— The input —

◆ ◆ ◆ ◆ ◆

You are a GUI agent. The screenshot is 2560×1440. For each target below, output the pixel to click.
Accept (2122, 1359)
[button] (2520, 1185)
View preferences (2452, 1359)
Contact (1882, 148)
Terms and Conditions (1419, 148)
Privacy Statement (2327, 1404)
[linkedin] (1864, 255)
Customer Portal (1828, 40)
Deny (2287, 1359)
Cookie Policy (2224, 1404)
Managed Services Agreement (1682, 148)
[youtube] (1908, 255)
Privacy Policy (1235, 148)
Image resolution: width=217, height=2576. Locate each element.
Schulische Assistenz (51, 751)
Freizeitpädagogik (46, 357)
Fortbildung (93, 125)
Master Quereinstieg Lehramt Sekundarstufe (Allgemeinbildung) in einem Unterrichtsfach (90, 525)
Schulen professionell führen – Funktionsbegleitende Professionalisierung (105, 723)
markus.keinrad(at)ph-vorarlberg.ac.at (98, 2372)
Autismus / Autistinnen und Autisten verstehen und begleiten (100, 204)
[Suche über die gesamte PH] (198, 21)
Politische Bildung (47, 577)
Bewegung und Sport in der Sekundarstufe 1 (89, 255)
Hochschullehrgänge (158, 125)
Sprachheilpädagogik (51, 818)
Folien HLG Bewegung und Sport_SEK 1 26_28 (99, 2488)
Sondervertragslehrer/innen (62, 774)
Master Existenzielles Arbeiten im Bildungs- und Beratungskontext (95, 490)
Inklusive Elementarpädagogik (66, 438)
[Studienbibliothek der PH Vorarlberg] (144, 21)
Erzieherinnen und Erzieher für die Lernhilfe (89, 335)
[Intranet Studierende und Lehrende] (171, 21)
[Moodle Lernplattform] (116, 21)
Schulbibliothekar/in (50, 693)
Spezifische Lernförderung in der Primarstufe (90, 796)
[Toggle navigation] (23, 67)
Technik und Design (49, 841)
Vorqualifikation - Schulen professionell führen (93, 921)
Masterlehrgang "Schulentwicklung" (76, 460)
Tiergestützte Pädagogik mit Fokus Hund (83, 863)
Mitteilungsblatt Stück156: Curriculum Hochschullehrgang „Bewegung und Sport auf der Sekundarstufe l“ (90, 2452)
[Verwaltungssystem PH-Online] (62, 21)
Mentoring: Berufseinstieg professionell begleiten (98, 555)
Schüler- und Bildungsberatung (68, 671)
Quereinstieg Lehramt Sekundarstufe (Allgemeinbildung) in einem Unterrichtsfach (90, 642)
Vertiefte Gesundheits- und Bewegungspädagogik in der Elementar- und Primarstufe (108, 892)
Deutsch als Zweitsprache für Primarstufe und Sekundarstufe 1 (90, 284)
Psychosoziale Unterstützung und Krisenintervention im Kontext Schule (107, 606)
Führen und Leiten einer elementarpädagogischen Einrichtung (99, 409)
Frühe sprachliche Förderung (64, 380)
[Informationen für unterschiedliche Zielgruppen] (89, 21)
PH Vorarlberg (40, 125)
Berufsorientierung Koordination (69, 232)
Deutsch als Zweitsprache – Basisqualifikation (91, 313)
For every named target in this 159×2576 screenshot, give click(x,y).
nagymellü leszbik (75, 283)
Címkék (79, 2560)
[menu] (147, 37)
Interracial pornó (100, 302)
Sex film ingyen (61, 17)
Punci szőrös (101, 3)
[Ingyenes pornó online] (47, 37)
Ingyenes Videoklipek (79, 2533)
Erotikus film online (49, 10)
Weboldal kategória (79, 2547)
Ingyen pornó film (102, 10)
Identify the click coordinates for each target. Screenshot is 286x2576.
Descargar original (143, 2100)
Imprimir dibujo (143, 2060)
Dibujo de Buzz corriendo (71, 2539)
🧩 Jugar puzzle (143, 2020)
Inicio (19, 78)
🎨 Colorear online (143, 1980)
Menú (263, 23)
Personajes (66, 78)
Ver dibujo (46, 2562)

◆ ◆ ◆ ◆ ◆

— Work to be completed —
Find and copy each line above holding "Deutsch".

— Solution —
Deutsch als Zweitsprache für Primarstufe und Sekundarstufe 1 (90, 284)
Deutsch als Zweitsprache – Basisqualifikation (91, 313)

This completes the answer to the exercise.